Repeat back the entries that follow, keeping every word as it is.
═════ Information provided
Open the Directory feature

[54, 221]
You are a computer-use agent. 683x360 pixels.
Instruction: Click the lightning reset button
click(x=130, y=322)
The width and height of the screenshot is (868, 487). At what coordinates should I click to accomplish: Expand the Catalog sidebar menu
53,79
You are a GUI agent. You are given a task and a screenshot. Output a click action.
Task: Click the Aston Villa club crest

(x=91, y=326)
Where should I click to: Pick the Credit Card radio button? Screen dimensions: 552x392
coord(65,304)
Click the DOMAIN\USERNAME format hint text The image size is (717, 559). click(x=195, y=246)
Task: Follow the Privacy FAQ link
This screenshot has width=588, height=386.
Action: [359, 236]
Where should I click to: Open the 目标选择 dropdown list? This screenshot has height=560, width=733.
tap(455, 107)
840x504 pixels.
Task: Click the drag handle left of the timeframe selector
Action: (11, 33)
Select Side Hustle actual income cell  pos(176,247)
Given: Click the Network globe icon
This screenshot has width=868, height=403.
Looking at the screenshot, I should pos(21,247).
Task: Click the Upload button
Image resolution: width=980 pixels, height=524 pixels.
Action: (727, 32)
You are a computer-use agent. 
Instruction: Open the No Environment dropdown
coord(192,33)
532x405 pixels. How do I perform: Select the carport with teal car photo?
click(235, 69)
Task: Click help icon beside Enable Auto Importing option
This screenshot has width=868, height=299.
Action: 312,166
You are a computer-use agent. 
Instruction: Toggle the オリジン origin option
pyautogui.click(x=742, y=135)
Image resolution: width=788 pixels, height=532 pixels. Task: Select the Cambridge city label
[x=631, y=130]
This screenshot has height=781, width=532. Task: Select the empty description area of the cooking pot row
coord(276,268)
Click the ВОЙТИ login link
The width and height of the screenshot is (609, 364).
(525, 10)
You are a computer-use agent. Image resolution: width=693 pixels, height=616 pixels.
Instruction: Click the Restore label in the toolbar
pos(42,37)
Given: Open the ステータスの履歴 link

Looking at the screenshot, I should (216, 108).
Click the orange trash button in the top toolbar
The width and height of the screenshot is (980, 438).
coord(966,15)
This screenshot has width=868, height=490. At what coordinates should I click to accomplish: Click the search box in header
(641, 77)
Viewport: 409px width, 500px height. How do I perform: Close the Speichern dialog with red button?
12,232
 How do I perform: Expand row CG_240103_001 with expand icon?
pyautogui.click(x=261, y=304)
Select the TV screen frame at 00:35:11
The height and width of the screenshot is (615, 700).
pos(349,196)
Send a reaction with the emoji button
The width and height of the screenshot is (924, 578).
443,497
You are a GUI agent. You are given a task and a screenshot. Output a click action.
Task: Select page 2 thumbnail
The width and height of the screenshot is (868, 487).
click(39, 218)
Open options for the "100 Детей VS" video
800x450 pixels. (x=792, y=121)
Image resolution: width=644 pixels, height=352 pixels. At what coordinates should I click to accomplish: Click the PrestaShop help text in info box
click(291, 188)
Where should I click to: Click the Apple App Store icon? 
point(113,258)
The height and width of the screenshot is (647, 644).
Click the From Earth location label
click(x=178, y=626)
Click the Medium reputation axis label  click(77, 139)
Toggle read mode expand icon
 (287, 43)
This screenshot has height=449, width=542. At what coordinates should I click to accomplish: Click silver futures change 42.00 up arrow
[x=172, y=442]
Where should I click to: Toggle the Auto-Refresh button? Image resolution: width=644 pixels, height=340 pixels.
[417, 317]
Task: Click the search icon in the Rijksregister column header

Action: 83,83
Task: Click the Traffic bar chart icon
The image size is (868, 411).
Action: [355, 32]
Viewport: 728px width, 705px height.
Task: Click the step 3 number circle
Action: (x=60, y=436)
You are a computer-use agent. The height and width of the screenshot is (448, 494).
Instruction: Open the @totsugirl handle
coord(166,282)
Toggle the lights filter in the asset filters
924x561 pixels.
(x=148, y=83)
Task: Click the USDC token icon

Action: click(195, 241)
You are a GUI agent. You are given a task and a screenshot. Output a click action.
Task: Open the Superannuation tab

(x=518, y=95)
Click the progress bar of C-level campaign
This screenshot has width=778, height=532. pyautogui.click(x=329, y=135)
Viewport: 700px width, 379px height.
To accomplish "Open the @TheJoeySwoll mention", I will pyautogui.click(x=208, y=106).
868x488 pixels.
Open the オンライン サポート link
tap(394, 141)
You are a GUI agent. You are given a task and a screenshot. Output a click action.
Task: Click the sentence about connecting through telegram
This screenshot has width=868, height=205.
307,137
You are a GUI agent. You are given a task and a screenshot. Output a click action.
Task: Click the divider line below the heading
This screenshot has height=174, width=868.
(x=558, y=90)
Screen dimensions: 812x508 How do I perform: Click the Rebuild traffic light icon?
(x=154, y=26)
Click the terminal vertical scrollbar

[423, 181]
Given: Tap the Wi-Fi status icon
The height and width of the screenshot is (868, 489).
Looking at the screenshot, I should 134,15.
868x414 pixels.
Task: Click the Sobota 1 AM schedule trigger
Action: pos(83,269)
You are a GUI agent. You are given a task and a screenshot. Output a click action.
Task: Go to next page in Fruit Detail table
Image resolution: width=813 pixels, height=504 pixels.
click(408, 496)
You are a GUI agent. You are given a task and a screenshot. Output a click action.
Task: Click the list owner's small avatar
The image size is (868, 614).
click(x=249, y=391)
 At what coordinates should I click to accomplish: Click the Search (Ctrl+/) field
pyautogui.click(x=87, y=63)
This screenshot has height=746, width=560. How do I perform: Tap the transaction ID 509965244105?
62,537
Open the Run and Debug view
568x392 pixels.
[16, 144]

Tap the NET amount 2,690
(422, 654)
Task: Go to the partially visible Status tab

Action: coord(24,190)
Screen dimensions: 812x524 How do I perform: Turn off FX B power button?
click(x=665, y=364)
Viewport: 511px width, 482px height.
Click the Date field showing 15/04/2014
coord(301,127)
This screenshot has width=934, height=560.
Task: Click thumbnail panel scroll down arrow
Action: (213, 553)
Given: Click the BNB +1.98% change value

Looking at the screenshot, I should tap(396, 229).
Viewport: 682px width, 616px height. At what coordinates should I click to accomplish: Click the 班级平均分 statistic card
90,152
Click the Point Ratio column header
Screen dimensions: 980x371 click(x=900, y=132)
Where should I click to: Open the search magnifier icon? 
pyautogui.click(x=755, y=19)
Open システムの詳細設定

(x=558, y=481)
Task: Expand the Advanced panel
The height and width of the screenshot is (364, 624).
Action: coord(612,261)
══════════
* _Answer to this task_:
Open the Directory feature

[54, 221]
You are a computer-use agent. 683x360 pixels.
Instruction: Click the lightning reset button
click(x=130, y=322)
The width and height of the screenshot is (868, 487). At what coordinates should I click to accomplish: Expand the Catalog sidebar menu
53,79
You are a GUI agent. You are given a task and a screenshot. Output a click action.
Task: Click the Aston Villa club crest

(x=91, y=326)
Where should I click to: Pick the Credit Card radio button? Screen dimensions: 552x392
coord(65,304)
Click the DOMAIN\USERNAME format hint text The image size is (717, 559). click(x=195, y=246)
Task: Follow the Privacy FAQ link
This screenshot has width=588, height=386.
Action: [359, 236]
Where should I click to: Open the 目标选择 dropdown list? This screenshot has height=560, width=733.
tap(455, 107)
840x504 pixels.
Task: Click the drag handle left of the timeframe selector
Action: (11, 33)
Select Side Hustle actual income cell  pos(176,247)
Given: Click the Network globe icon
This screenshot has width=868, height=403.
Looking at the screenshot, I should pos(21,247).
Task: Click the Upload button
Image resolution: width=980 pixels, height=524 pixels.
Action: (727, 32)
You are a computer-use agent. 
Instruction: Open the No Environment dropdown
coord(192,33)
532x405 pixels. How do I perform: Select the carport with teal car photo?
click(235, 69)
Task: Click help icon beside Enable Auto Importing option
This screenshot has width=868, height=299.
Action: 312,166
You are a computer-use agent. 
Instruction: Toggle the オリジン origin option
pyautogui.click(x=742, y=135)
Image resolution: width=788 pixels, height=532 pixels. Task: Select the Cambridge city label
[x=631, y=130]
This screenshot has height=781, width=532. Task: Select the empty description area of the cooking pot row
coord(276,268)
Click the ВОЙТИ login link
The width and height of the screenshot is (609, 364).
(525, 10)
You are a computer-use agent. Image resolution: width=693 pixels, height=616 pixels.
Instruction: Click the Restore label in the toolbar
pos(42,37)
Given: Open the ステータスの履歴 link

Looking at the screenshot, I should (216, 108).
Click the orange trash button in the top toolbar
The width and height of the screenshot is (980, 438).
coord(966,15)
This screenshot has width=868, height=490. At what coordinates should I click to accomplish: Click the search box in header
(641, 77)
Viewport: 409px width, 500px height. How do I perform: Close the Speichern dialog with red button?
12,232
 How do I perform: Expand row CG_240103_001 with expand icon?
pyautogui.click(x=261, y=304)
Select the TV screen frame at 00:35:11
The height and width of the screenshot is (615, 700).
pos(349,196)
Send a reaction with the emoji button
The width and height of the screenshot is (924, 578).
443,497
You are a GUI agent. You are given a task and a screenshot. Output a click action.
Task: Select page 2 thumbnail
The width and height of the screenshot is (868, 487).
click(39, 218)
Open options for the "100 Детей VS" video
800x450 pixels. (x=792, y=121)
Image resolution: width=644 pixels, height=352 pixels. At what coordinates should I click to accomplish: Click the PrestaShop help text in info box
click(291, 188)
Where should I click to: Click the Apple App Store icon? 
point(113,258)
The height and width of the screenshot is (647, 644).
Click the From Earth location label
click(x=178, y=626)
Click the Medium reputation axis label  click(77, 139)
Toggle read mode expand icon
 (287, 43)
This screenshot has height=449, width=542. At what coordinates should I click to accomplish: Click silver futures change 42.00 up arrow
[x=172, y=442]
Where should I click to: Toggle the Auto-Refresh button? Image resolution: width=644 pixels, height=340 pixels.
[417, 317]
Task: Click the search icon in the Rijksregister column header

Action: 83,83
Task: Click the Traffic bar chart icon
The image size is (868, 411).
Action: [355, 32]
Viewport: 728px width, 705px height.
Task: Click the step 3 number circle
Action: (x=60, y=436)
You are a computer-use agent. The height and width of the screenshot is (448, 494).
Instruction: Open the @totsugirl handle
coord(166,282)
Toggle the lights filter in the asset filters
924x561 pixels.
(x=148, y=83)
Task: Click the USDC token icon

Action: click(195, 241)
You are a GUI agent. You are given a task and a screenshot. Output a click action.
Task: Open the Superannuation tab

(x=518, y=95)
Click the progress bar of C-level campaign
This screenshot has width=778, height=532. pyautogui.click(x=329, y=135)
Viewport: 700px width, 379px height.
To accomplish "Open the @TheJoeySwoll mention", I will pyautogui.click(x=208, y=106).
868x488 pixels.
Open the オンライン サポート link
tap(394, 141)
You are a GUI agent. You are given a task and a screenshot. Output a click action.
Task: Click the sentence about connecting through telegram
This screenshot has width=868, height=205.
307,137
You are a GUI agent. You are given a task and a screenshot. Output a click action.
Task: Click the divider line below the heading
This screenshot has height=174, width=868.
(x=558, y=90)
Screen dimensions: 812x508 How do I perform: Click the Rebuild traffic light icon?
(x=154, y=26)
Click the terminal vertical scrollbar

[423, 181]
Given: Tap the Wi-Fi status icon
The height and width of the screenshot is (868, 489).
Looking at the screenshot, I should 134,15.
868x414 pixels.
Task: Click the Sobota 1 AM schedule trigger
Action: pos(83,269)
You are a GUI agent. You are given a task and a screenshot. Output a click action.
Task: Go to next page in Fruit Detail table
Image resolution: width=813 pixels, height=504 pixels.
click(408, 496)
You are a GUI agent. You are given a task and a screenshot. Output a click action.
Task: Click the list owner's small avatar
The image size is (868, 614).
click(x=249, y=391)
 At what coordinates should I click to accomplish: Click the Search (Ctrl+/) field
pyautogui.click(x=87, y=63)
This screenshot has height=746, width=560. How do I perform: Tap the transaction ID 509965244105?
62,537
Open the Run and Debug view
568x392 pixels.
[16, 144]

Tap the NET amount 2,690
(422, 654)
Task: Go to the partially visible Status tab

Action: coord(24,190)
Screen dimensions: 812x524 How do I perform: Turn off FX B power button?
click(x=665, y=364)
Viewport: 511px width, 482px height.
Click the Date field showing 15/04/2014
coord(301,127)
This screenshot has width=934, height=560.
Task: Click thumbnail panel scroll down arrow
Action: (213, 553)
Given: Click the BNB +1.98% change value

Looking at the screenshot, I should tap(396, 229).
Viewport: 682px width, 616px height. At what coordinates should I click to accomplish: Click the 班级平均分 statistic card
90,152
Click the Point Ratio column header
Screen dimensions: 980x371 click(x=900, y=132)
Where should I click to: Open the search magnifier icon? 
pyautogui.click(x=755, y=19)
Open システムの詳細設定

(x=558, y=481)
Task: Expand the Advanced panel
The height and width of the screenshot is (364, 624).
Action: coord(612,261)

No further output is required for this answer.